● **Data extracted from a collection**:
· · ·

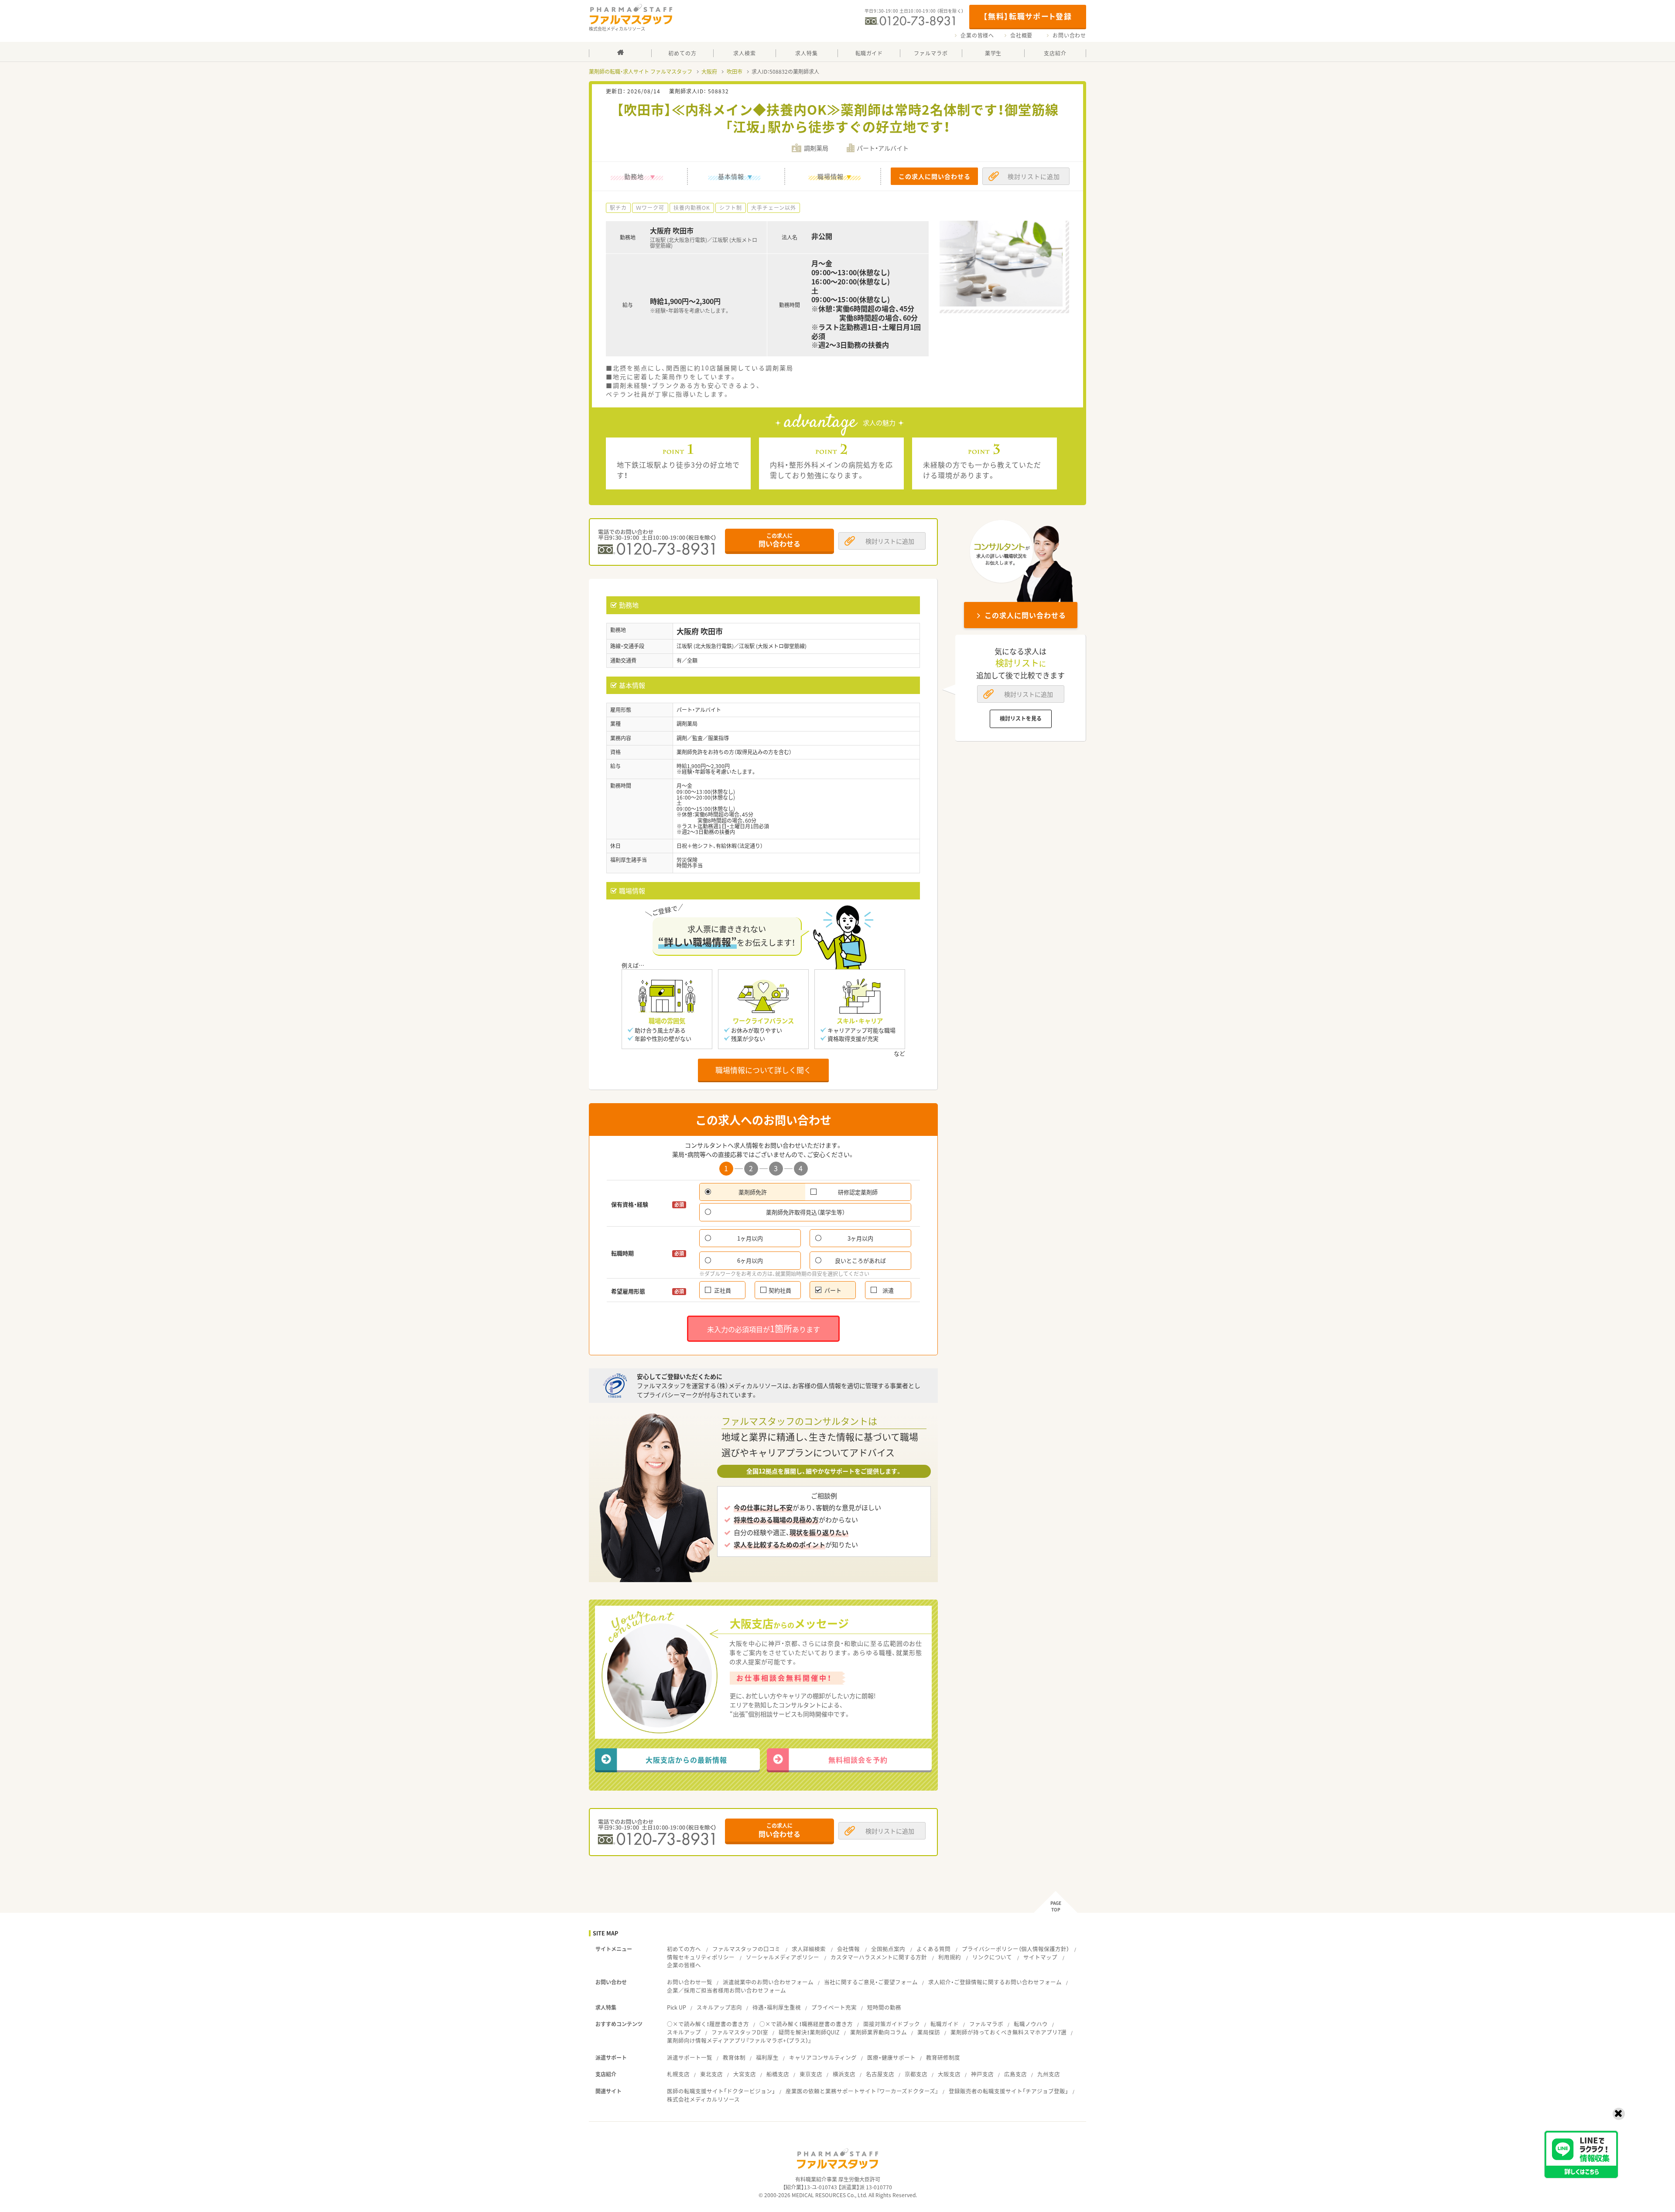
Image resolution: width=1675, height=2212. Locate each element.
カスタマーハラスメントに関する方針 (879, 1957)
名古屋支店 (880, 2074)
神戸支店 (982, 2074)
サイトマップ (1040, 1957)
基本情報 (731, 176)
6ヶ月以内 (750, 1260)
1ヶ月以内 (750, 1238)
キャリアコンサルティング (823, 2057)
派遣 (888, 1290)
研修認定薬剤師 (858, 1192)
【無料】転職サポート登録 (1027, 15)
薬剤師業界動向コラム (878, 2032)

· · ·

● **Activity**: What is needed is the exact run of lines from the start of the data through the line with "研修認定薬剤師 (858, 1192)", both ends included, minus the pictures.

● **Expected answer**:
Image resolution: width=1675, height=2212. Locate each element.
カスタマーハラスメントに関する方針 (879, 1957)
名古屋支店 (880, 2074)
神戸支店 (982, 2074)
サイトマップ (1040, 1957)
基本情報 (731, 176)
6ヶ月以内 (750, 1260)
1ヶ月以内 (750, 1238)
キャリアコンサルティング (823, 2057)
派遣 (888, 1290)
研修認定薬剤師 (858, 1192)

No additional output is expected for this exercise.